EXERCISE OBJECTIVE:
Copy the lines from the line containing "Where should I click to: Increase" to the line containing "pos(243,569)", inclusive, without changing anything.

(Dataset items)
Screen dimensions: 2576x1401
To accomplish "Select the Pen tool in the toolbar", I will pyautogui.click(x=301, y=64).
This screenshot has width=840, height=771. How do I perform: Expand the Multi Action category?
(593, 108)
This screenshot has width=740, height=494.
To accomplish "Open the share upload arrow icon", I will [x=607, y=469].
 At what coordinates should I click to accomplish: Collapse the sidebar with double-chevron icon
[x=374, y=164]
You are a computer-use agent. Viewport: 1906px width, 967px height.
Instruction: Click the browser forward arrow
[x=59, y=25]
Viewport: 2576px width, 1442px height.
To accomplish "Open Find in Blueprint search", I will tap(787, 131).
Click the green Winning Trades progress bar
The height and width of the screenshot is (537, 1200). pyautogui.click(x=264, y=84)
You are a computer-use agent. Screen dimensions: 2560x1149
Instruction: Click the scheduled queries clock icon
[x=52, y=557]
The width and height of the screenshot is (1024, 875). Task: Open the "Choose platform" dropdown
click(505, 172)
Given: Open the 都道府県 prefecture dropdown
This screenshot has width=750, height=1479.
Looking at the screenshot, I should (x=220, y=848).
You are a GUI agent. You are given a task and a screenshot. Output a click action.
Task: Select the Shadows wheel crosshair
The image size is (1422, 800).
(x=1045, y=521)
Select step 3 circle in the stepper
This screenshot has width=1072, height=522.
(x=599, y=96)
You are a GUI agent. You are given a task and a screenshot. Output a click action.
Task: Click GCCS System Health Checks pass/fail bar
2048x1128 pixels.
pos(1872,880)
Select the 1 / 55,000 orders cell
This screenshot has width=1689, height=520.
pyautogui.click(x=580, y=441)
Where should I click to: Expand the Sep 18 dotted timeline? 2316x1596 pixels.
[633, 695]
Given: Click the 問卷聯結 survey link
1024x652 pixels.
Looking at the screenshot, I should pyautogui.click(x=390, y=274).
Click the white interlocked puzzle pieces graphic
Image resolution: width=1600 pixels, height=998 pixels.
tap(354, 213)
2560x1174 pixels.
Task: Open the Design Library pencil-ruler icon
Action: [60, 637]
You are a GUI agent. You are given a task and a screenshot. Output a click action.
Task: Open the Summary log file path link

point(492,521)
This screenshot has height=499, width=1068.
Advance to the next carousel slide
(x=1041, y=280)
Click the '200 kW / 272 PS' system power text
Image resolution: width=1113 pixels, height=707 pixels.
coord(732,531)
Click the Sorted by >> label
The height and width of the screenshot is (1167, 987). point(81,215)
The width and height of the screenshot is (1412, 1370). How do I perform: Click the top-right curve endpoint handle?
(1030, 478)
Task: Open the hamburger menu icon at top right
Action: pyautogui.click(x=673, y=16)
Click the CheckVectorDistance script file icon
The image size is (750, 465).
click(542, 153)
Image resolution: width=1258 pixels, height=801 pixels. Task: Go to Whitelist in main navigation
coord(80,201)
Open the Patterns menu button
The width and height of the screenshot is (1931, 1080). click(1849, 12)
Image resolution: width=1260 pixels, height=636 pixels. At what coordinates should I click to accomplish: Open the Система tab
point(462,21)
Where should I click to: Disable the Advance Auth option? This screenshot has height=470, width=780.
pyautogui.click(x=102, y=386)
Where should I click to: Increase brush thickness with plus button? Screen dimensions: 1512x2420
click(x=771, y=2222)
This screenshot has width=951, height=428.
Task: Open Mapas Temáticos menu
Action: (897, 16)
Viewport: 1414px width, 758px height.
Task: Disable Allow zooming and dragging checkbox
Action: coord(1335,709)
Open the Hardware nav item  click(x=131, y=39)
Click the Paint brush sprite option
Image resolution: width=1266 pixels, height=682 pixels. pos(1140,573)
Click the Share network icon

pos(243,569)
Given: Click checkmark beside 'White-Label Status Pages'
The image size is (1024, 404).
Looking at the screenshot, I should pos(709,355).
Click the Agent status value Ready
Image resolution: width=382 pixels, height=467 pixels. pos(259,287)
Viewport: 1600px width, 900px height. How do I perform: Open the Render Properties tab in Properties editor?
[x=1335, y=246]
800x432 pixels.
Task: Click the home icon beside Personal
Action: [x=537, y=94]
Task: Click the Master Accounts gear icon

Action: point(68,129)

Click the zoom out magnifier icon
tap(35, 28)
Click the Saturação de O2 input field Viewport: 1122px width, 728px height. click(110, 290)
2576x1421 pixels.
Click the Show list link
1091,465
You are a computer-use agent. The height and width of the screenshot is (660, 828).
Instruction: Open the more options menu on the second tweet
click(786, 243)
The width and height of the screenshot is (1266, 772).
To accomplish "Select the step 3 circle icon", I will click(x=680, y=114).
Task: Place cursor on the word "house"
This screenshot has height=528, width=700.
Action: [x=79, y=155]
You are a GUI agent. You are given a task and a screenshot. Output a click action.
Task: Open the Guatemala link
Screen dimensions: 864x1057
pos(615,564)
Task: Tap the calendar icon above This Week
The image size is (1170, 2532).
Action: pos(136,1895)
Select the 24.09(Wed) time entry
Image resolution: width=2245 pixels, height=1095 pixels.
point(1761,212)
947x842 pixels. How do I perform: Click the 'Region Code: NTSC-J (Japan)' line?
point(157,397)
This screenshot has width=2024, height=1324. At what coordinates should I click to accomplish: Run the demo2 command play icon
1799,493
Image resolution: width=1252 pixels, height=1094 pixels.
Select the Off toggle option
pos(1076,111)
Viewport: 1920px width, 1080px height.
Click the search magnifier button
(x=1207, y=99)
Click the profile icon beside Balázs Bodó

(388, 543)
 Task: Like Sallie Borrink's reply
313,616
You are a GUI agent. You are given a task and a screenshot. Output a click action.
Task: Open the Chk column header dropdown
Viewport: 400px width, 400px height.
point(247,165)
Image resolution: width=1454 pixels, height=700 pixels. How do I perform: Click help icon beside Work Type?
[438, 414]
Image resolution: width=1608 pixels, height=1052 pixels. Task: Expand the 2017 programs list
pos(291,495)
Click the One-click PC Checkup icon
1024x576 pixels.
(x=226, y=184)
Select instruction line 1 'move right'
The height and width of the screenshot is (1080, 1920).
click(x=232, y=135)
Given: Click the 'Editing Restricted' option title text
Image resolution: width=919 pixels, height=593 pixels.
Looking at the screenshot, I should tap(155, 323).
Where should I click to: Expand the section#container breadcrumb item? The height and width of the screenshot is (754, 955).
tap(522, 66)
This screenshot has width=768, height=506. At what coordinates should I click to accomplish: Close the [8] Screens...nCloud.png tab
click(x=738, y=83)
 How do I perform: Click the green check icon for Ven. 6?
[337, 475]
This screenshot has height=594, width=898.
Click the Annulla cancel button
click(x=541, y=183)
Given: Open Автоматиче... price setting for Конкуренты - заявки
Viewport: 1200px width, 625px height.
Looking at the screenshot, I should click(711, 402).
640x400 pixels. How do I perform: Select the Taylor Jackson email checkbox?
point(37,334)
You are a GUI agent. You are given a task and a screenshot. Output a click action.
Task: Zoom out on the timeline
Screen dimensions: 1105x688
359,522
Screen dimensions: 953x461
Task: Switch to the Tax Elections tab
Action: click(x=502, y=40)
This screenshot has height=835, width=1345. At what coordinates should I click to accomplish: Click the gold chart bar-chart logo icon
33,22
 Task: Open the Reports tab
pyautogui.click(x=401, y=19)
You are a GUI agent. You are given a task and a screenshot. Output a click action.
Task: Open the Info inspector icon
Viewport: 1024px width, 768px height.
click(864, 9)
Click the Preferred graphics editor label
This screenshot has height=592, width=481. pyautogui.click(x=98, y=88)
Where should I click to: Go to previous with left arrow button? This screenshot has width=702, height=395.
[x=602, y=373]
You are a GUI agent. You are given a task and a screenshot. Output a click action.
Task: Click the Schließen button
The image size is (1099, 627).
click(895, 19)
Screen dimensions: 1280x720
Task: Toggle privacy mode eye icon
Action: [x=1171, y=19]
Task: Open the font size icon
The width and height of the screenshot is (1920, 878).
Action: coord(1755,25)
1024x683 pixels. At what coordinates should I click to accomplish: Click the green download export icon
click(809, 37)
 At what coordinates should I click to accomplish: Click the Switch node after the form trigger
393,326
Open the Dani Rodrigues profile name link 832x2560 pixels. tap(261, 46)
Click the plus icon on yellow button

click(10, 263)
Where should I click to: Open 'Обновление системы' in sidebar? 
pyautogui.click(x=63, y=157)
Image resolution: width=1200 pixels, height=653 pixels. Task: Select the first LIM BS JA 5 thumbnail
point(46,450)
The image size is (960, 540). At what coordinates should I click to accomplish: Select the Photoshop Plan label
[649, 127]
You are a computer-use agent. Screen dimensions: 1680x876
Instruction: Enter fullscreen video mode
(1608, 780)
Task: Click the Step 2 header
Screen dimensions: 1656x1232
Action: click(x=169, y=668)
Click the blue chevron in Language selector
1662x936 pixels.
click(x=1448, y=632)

TASK SOLUTION:
Where should I click to: Increase brush thickness with plus button? Screen dimensions: 1512x2420
click(x=771, y=2222)
This screenshot has width=951, height=428.
Task: Open Mapas Temáticos menu
Action: (897, 16)
Viewport: 1414px width, 758px height.
Task: Disable Allow zooming and dragging checkbox
Action: coord(1335,709)
Open the Hardware nav item  click(x=131, y=39)
Click the Paint brush sprite option
Image resolution: width=1266 pixels, height=682 pixels. pos(1140,573)
Click the Share network icon

pos(243,569)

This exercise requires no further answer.